With increasing international demand for esports, firms are needed to build the hardware, create the games, organise the competitions, and find the best gamers from across the world. 

Esport stocks are companies related to this competitive and streamable gaming ecosystem. 

Top esports to watch in 2022

Everyone will have individual preferences around the esports games they’re interested in, but PCMag believes the top titles to watch and play in 2022 include the likes of:

  • Apex Legends
  • Counter-Strike: Global Offensive
  • Dota 2
  • Fortnite
  • League of Legends
  • Overwatch

If you’re interested in investing in esports stocks, it’s worth getting yourself clued up on the top games, just as you’d research the top players in any other industry you want to invest in.

As it's a growing industry, some investors are hoping that these stocks will provide long term investing returns, but this won’t necessarily be the case.  

10 top esport stocks

Unfortunately, it’s impossible to point at any single esports stock and claim it’s the best. What you can do is take a look at what’s popular among other investors as a starting point. You can then draw your own conclusions on whether these investments are right for your portfolio after you’ve dug a little deeper. 

To give you some examples of popular esports stocks, here are some of the most-bought shares that investors bought on Freetrade last year.

10 esports stocks on Freetrade

Name Ticker Overview
Alphabet GOOGL Tech
Amazon.com AMZN Tech
Roblox RBLX Entertainment
Sea SE Telecommunication
Activision Blizzard ATVI Entertainment
Electronic Arts EA Entertainment
Take Two TTWO Entertainment
Guild Esports GILD Entertainment
Gfinity GFIN Tech
Huya HUYA Tech

Source: Freetrade, 2021.

Can I buy League of Legends and Riot Games stock?

Riot Games is the private company that brought League of Legends to 150m LOLers around the world.

Since Riot Games isn’t publicly traded, it’s not possible for most retail investors to own Riot Games stock.

But, there are ways to get investment exposure to the game indirectly. One way is through ownership of Amazon shares. 

Amazon.com (AMZN)

AMZN owns major streaming platform Twitch, so you can access the revenue generated by the hundreds of thousands of esports enthusiasts using Twitch to watch League of Legends gamers. 

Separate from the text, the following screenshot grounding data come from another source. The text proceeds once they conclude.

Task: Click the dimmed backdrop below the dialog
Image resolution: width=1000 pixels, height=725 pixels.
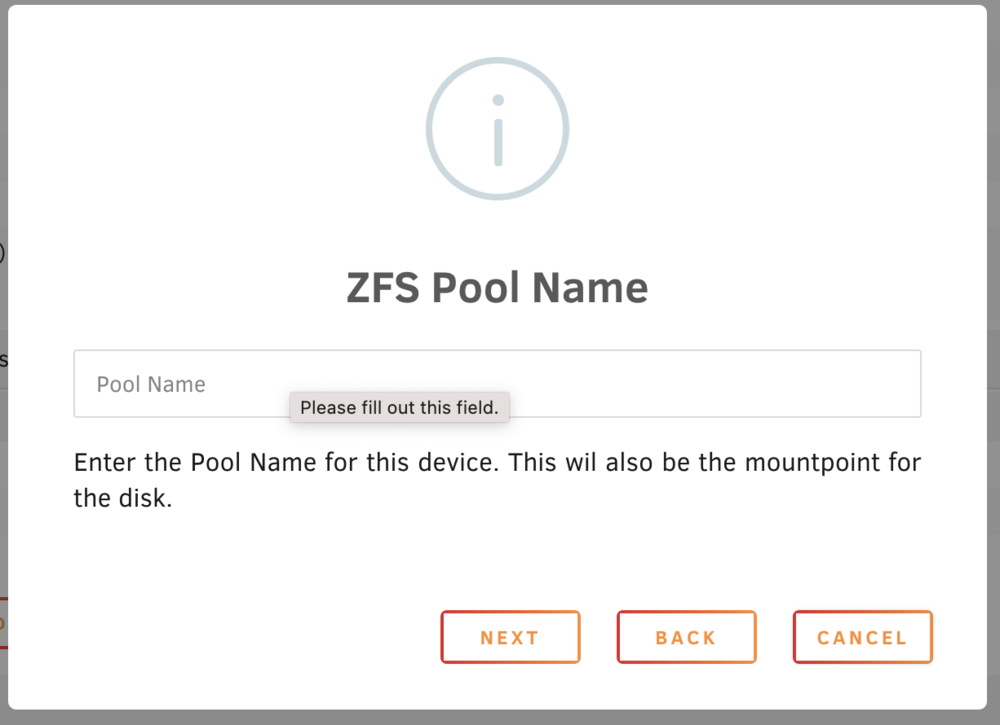Action: pos(497,717)
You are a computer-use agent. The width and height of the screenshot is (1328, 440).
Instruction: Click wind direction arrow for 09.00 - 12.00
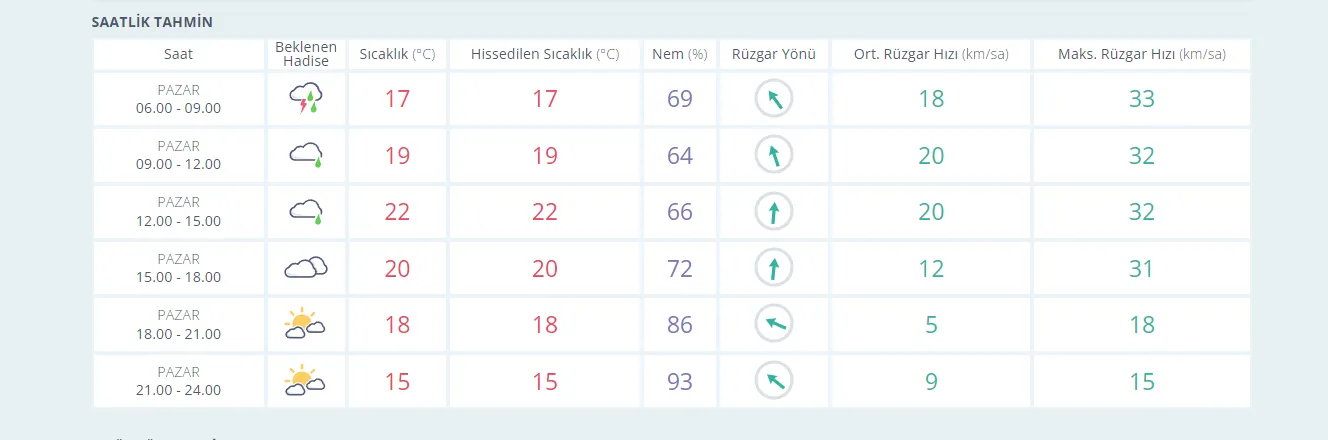(773, 155)
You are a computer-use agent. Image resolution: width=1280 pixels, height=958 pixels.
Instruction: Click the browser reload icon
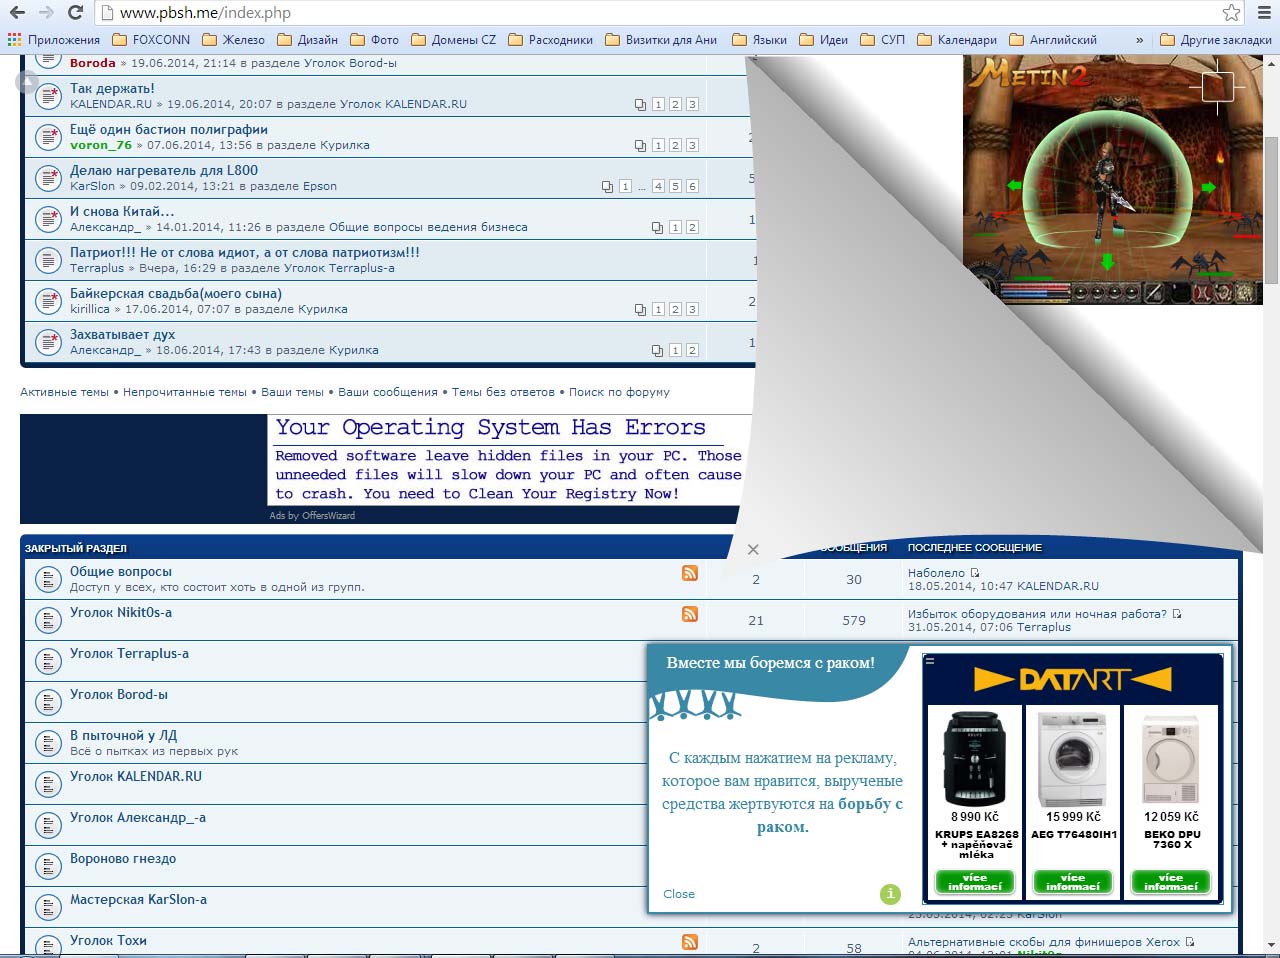coord(75,13)
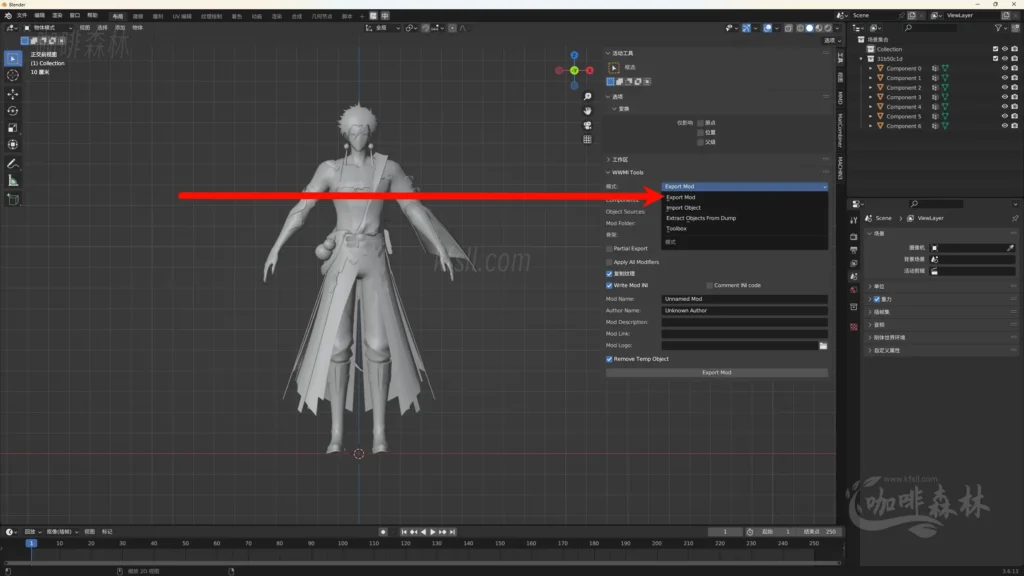Browse Mod Logo with folder icon
The height and width of the screenshot is (576, 1024).
click(x=823, y=345)
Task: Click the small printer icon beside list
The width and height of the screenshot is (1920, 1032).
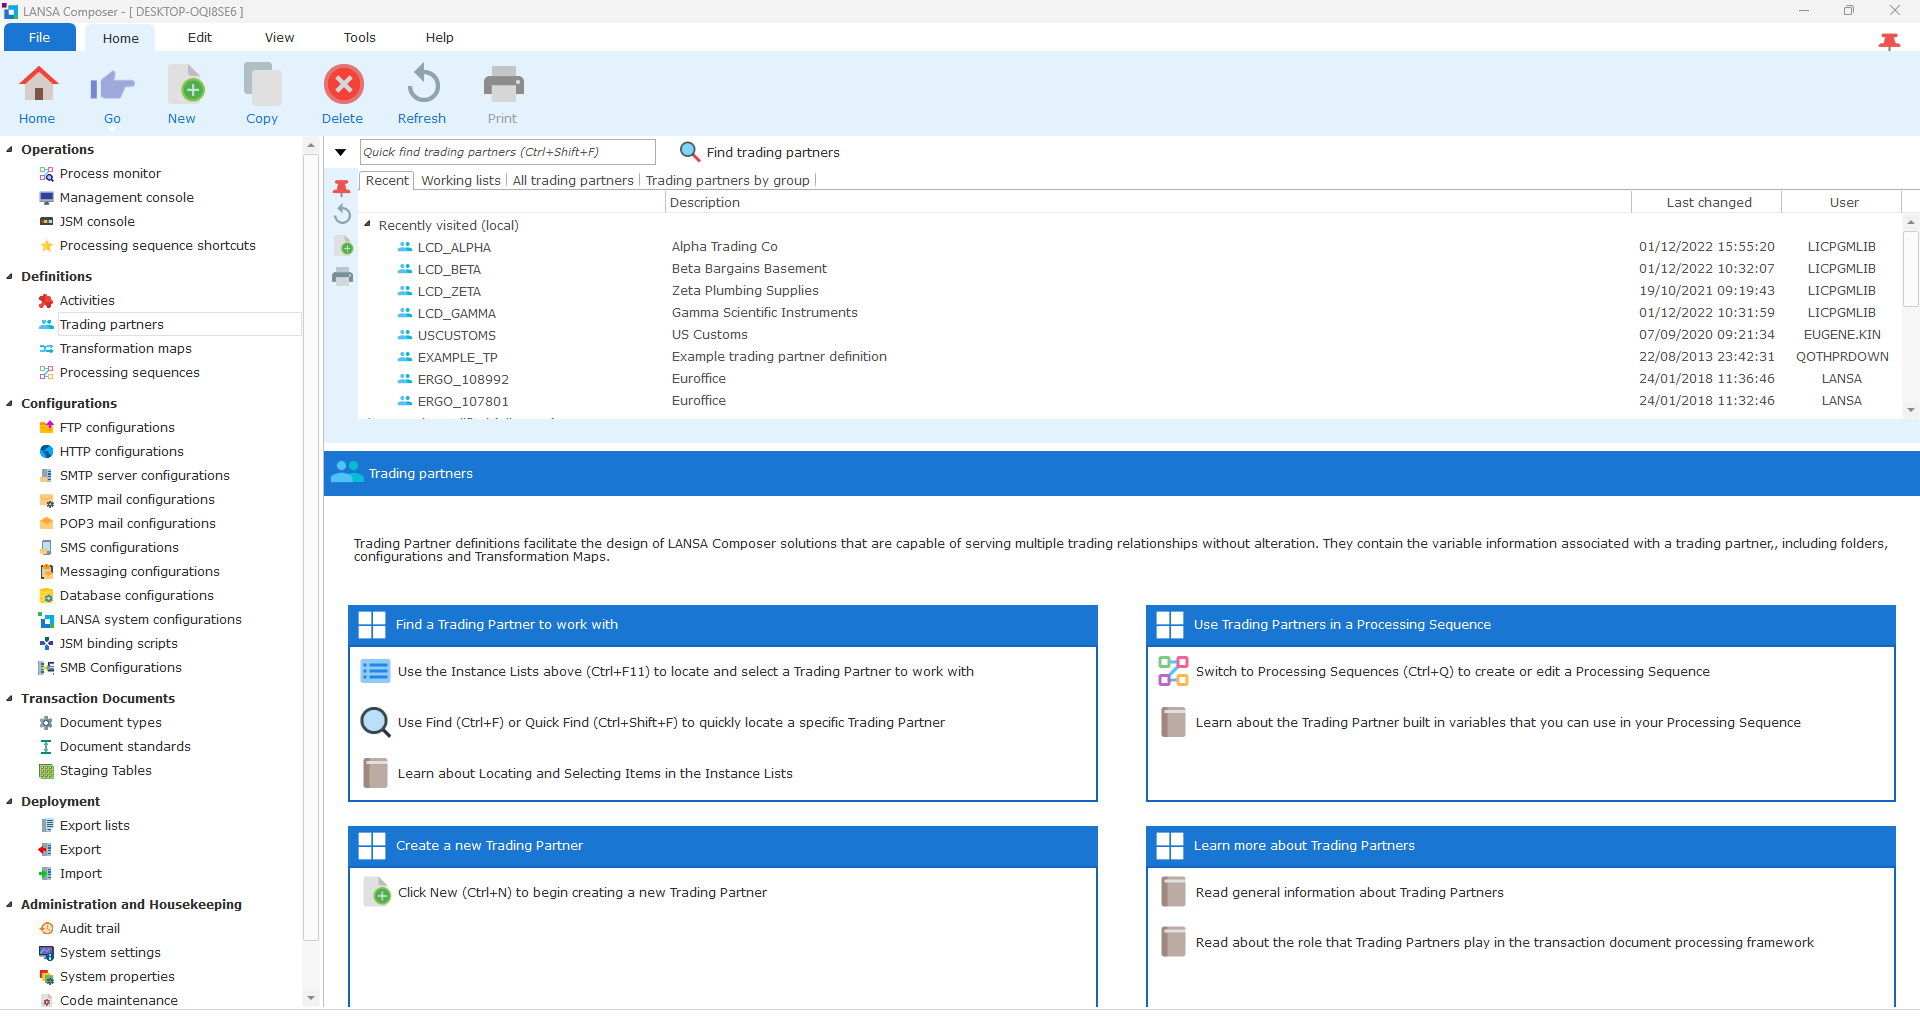Action: [342, 276]
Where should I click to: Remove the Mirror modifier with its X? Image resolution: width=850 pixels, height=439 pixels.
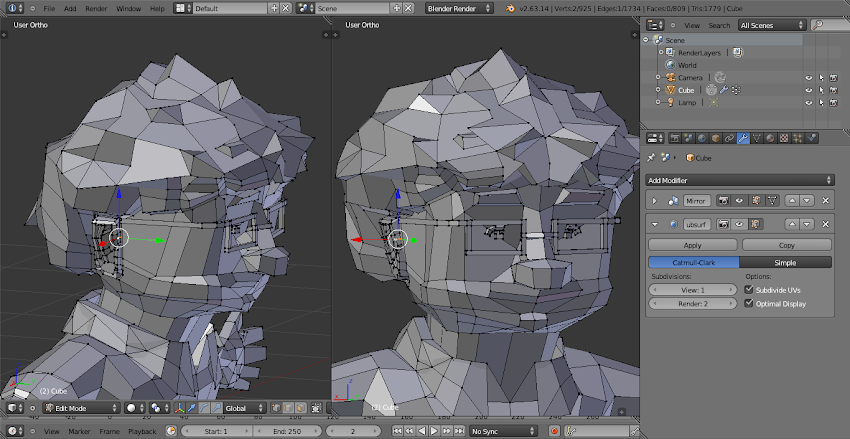pos(826,201)
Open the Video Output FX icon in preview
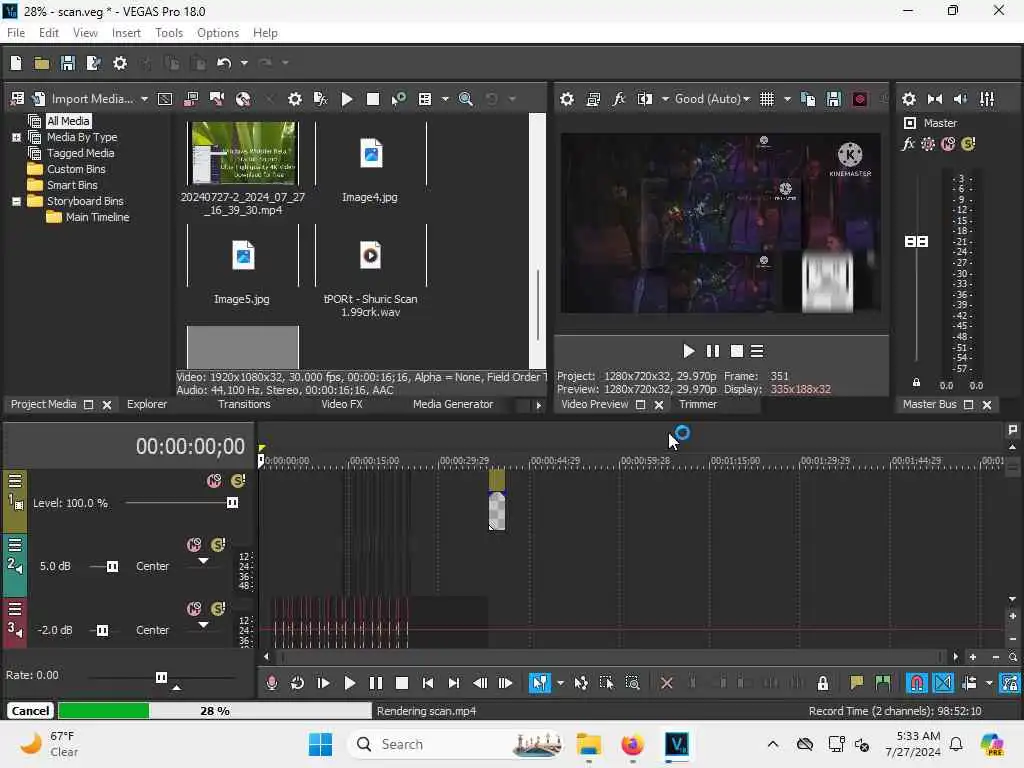The width and height of the screenshot is (1024, 768). click(618, 99)
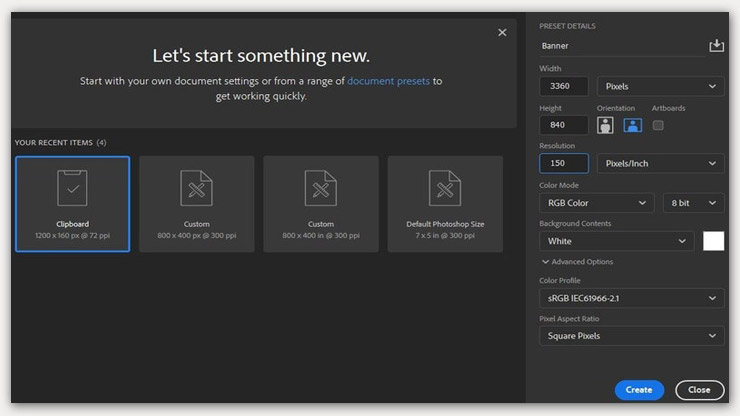Select portrait orientation icon

(606, 125)
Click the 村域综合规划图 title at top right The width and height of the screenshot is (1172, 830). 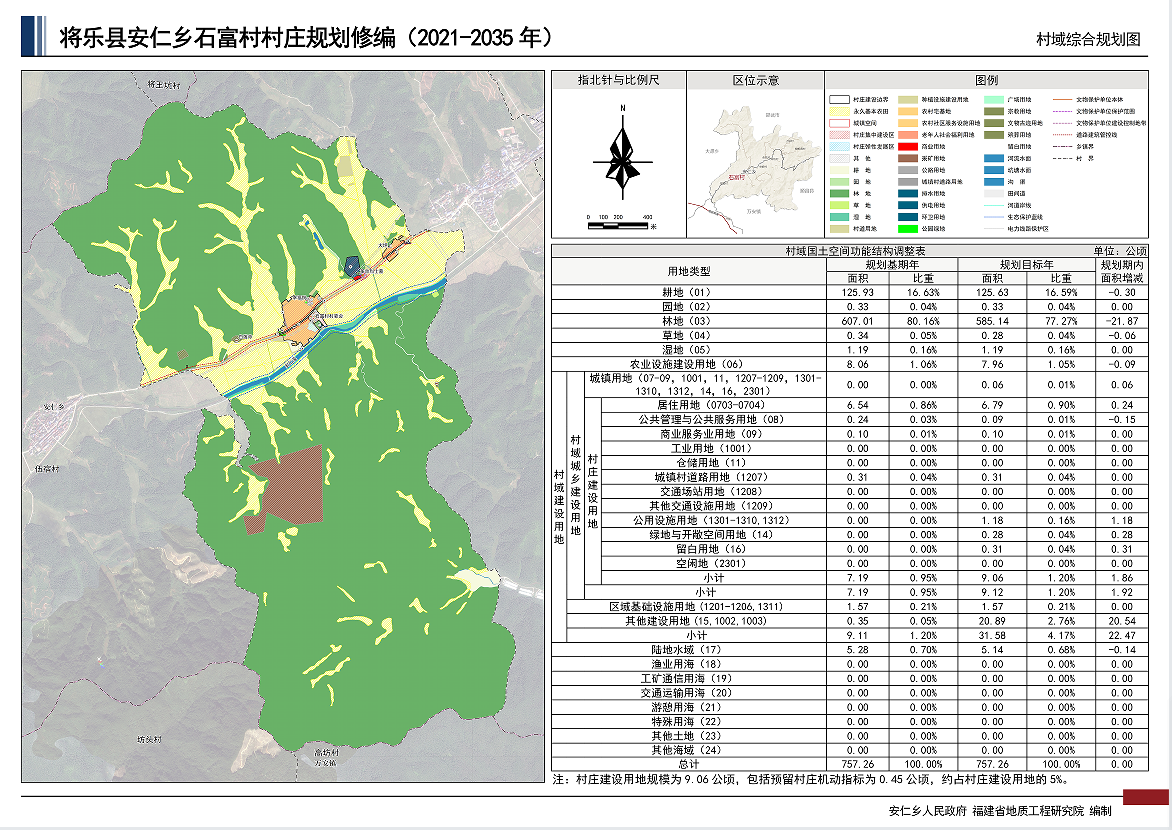pos(1088,39)
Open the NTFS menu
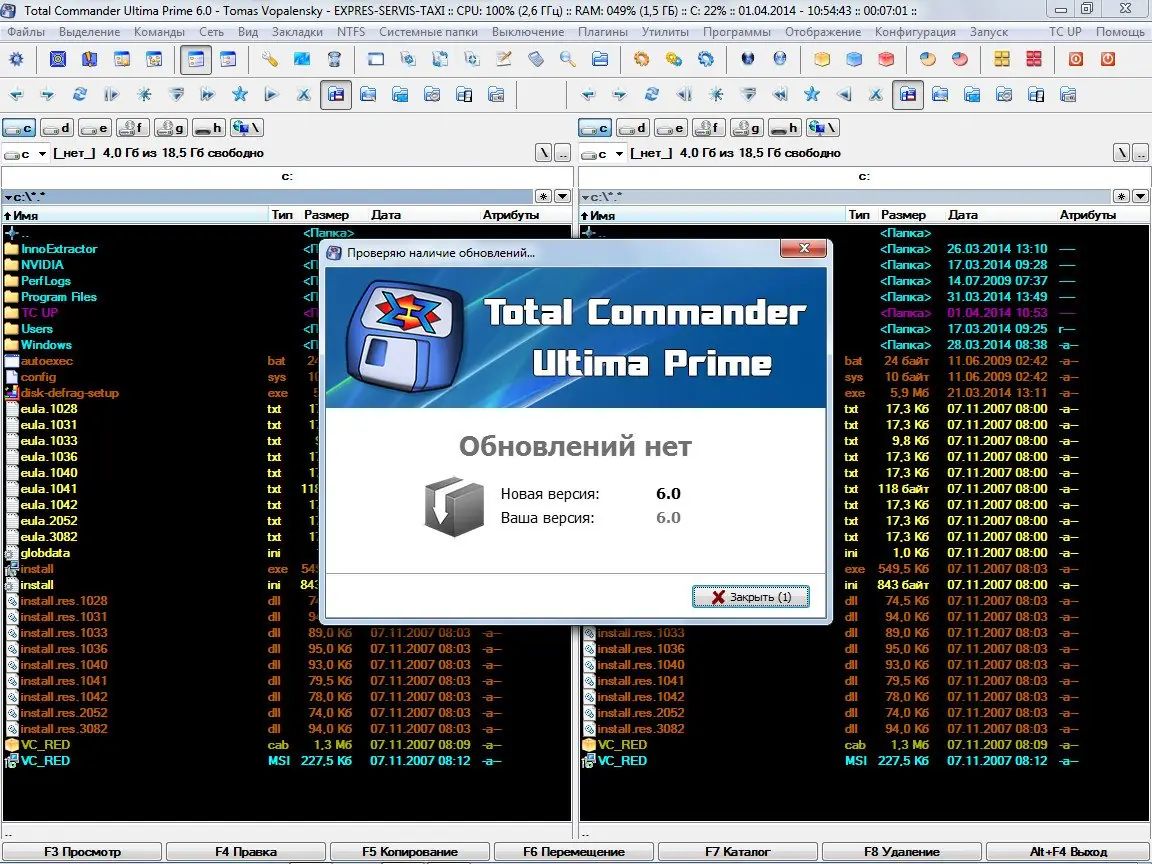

Investing in AMZN also provides some diversification into other sectors like cloud computing. Equally, this means your investment isn’t just reliant on esports performance and could be dragged down or brought up by other areas. 

Alphabet (GOOGL)

This is another way to get some indirect exposure to League of Legends and Riot Games, along with plenty of other popular esports titles

Alphabet owns YouTube, which is a popular platform that gamers and esports supporters use to watch the latest League of Legends pro tournaments. YouTube also has an exclusive deal with Activision Blizzard to stream its esports leagues. Again, an investment in GOOGL also gives you some diverse involvement in other business segments outside of esports. 

This can be a good thing. Though, it also highlights the importance of not jumping into the investment based on one of its products or services alone. Make sure you understand the full gamut of what their business relies on to earn revenue before you place all your bets on a single segment. 

UK esports organisations

Guild Esports (GILD)

This company is backed and part-owned by David Beckham. But, just as you shouldn’t judge an investment by its share price alone, neither should you consider Guild Esports a top stock just because of a celebrity endorsement.

The involvement of a big-name footballer does draw a lot of eyes to a business. But eyeballs don’t pay the bills, let alone generate profitability. Just ask DB-backed Cellular Goods.

What does rake in the revenue for Guild Esports are the esport competition teams it owns. The teams play across major titles including Apex Legends, FIFA, Fortnite, Rocket League and Valorant. The firm’s goal is to build a strong pipeline of UK gaming talent and gradually branch out its brand and digital presence into other areas.

GILD is one of the only major esports firms based in Britain and was the first esport stock trading publicly in the UK.

Gfinity (GFIN)

Another firm based in London, Gfinity is slightly different from other stocks because it doesn’t create any games or own any competition teams.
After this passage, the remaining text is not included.